[WHAT IS REQUIRED]
What you need to do is retype every entry exactly as written.

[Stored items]

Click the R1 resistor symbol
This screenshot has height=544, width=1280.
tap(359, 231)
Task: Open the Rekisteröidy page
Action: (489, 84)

[RESPONSE TO THIS EXERCISE]
Click the R1 resistor symbol
This screenshot has height=544, width=1280.
tap(359, 231)
Task: Open the Rekisteröidy page
Action: (489, 84)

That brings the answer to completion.